[WHAT YOU WILL DO]
Your task is to set down the line containing "Click the Three" and every later line of the entries, word for word, including the last.

[THE DATA]
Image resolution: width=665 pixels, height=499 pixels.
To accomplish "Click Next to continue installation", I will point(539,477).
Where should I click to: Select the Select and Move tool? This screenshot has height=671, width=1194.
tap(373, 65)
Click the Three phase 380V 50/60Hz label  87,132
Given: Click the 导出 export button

[ANSWER TO THIS EXERCISE]
Click the Three phase 380V 50/60Hz label  87,132
Given: Click the 导出 export button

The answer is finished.